§ **Set task**
Copy the part of the listing that opens with the line containing "How do I perform: Tap" and closes with the line containing "point(420,587)", substituting "Media" for "Gallery" and leaving everything else untouched.

Collection entries

- - - -

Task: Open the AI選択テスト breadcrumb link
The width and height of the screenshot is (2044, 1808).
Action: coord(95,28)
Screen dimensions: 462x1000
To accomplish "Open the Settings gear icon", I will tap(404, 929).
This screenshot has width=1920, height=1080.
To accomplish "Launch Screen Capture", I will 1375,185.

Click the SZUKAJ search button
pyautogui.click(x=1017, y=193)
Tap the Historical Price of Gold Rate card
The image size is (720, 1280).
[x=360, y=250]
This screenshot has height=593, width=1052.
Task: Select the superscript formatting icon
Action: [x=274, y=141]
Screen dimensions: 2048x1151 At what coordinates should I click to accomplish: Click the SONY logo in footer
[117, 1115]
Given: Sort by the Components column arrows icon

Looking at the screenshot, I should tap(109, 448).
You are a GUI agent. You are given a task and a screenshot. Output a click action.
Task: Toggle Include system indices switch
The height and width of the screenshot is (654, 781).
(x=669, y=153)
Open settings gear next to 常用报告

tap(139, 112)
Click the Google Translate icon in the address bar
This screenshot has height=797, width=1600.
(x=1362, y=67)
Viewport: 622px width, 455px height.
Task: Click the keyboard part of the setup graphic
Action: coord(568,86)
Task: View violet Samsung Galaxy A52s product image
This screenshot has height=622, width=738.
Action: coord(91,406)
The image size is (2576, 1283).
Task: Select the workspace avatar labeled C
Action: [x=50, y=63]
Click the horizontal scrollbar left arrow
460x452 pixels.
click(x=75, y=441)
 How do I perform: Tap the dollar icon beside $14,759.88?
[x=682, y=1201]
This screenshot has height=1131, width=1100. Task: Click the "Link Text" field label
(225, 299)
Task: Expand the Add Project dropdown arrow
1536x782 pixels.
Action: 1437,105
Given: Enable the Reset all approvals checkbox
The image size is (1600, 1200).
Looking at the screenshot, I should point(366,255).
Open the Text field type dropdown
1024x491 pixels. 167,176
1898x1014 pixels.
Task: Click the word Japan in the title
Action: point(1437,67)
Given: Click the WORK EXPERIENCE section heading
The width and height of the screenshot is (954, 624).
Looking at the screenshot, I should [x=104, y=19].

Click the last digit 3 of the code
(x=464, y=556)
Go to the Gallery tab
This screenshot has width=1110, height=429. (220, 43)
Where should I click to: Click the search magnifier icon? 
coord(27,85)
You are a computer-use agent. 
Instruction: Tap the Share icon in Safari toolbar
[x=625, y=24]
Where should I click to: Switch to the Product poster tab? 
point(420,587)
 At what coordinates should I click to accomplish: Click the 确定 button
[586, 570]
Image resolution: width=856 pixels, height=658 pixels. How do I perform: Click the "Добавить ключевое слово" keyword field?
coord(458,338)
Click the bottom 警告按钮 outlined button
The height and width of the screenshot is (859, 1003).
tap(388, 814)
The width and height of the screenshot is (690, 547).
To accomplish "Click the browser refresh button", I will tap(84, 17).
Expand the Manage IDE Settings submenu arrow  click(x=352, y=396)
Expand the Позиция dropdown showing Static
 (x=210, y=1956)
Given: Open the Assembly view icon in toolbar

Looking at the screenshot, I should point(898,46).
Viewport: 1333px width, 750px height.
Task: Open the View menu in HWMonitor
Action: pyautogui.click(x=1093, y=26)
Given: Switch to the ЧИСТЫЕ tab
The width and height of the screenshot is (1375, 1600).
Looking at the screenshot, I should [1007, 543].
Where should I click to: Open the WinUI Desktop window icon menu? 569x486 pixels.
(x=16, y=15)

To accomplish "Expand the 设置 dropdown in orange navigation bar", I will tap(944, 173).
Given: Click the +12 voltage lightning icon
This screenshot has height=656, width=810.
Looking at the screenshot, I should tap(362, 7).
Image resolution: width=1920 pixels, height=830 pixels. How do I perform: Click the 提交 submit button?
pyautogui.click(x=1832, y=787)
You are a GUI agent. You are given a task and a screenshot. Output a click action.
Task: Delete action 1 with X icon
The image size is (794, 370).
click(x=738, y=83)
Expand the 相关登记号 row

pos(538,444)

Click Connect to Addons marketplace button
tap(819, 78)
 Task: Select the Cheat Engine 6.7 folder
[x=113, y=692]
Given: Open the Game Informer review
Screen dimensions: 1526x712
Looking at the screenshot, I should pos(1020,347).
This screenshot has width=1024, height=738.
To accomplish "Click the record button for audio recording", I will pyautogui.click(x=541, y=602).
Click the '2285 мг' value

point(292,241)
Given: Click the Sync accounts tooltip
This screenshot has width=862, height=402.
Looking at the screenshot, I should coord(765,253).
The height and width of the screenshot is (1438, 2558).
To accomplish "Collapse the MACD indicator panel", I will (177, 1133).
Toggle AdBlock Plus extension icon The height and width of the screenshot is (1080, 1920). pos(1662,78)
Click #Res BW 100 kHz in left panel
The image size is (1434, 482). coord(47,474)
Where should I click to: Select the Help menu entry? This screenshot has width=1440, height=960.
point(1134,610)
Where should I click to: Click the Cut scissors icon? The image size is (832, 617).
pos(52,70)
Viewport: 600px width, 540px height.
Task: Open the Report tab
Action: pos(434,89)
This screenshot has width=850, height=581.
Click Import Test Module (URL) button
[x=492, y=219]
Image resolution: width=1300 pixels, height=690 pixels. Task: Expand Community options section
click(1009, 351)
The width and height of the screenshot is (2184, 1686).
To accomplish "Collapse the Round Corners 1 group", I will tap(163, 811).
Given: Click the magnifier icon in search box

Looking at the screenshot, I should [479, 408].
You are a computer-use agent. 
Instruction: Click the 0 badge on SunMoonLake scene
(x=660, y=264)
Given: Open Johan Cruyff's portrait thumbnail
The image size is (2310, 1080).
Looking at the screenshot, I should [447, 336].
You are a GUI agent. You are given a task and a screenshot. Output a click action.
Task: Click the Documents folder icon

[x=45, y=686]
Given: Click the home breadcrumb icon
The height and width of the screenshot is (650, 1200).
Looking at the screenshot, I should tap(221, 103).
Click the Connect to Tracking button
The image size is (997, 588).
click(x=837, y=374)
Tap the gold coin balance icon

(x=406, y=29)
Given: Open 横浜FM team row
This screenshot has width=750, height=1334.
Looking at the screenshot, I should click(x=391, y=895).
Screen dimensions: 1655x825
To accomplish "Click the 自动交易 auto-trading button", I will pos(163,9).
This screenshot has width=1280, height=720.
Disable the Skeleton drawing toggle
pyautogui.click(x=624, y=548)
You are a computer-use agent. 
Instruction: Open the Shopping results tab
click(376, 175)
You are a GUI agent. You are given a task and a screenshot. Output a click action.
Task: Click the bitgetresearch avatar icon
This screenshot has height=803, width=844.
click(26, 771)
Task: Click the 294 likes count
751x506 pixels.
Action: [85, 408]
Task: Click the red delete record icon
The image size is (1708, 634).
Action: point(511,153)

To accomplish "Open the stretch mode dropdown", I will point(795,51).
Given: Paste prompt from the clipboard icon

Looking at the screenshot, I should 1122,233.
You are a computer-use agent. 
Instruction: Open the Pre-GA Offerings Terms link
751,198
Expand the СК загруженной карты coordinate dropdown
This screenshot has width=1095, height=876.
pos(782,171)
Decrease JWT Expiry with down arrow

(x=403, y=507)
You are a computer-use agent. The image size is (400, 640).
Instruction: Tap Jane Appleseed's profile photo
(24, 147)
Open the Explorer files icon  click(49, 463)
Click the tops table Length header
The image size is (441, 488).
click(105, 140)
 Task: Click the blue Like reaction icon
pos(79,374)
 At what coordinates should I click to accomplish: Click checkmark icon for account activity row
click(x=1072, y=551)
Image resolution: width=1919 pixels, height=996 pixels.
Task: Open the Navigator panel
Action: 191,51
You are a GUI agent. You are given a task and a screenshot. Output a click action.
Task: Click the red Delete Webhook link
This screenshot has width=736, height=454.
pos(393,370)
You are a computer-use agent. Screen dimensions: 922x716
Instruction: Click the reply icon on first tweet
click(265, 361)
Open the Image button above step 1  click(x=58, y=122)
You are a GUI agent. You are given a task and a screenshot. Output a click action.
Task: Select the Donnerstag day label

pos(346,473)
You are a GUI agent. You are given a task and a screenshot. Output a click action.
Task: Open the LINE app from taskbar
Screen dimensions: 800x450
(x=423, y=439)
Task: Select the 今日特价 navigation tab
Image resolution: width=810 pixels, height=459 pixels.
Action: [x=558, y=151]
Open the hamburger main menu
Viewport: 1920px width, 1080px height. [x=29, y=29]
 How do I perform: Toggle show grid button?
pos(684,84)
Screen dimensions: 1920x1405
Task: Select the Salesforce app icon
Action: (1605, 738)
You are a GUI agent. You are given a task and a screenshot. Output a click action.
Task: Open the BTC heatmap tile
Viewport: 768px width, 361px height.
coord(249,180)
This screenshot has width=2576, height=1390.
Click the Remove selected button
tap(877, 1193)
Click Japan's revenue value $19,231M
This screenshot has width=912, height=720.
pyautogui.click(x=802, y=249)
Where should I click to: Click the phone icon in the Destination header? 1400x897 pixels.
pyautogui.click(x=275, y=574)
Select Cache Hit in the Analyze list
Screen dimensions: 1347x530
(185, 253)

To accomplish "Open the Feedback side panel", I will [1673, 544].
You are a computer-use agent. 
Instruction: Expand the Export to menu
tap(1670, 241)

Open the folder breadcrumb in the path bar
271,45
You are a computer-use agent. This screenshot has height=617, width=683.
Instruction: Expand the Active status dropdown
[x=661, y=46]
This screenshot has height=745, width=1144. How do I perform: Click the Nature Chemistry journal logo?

- - - -

§ **Answer to this problem**
 How do I perform: Tap the dollar icon beside $14,759.88?
[x=682, y=1201]
This screenshot has height=1131, width=1100. Task: Click the "Link Text" field label
(225, 299)
Task: Expand the Add Project dropdown arrow
1536x782 pixels.
Action: 1437,105
Given: Enable the Reset all approvals checkbox
The image size is (1600, 1200).
Looking at the screenshot, I should point(366,255).
Open the Text field type dropdown
1024x491 pixels. 167,176
1898x1014 pixels.
Task: Click the word Japan in the title
Action: point(1437,67)
Given: Click the WORK EXPERIENCE section heading
The width and height of the screenshot is (954, 624).
Looking at the screenshot, I should [x=104, y=19].

Click the last digit 3 of the code
(x=464, y=556)
Go to the Media tab
This screenshot has width=1110, height=429. (220, 43)
Where should I click to: Click the search magnifier icon? 
coord(27,85)
You are a computer-use agent. 
Instruction: Tap the Share icon in Safari toolbar
[x=625, y=24]
Where should I click to: Switch to the Product poster tab? 
point(420,587)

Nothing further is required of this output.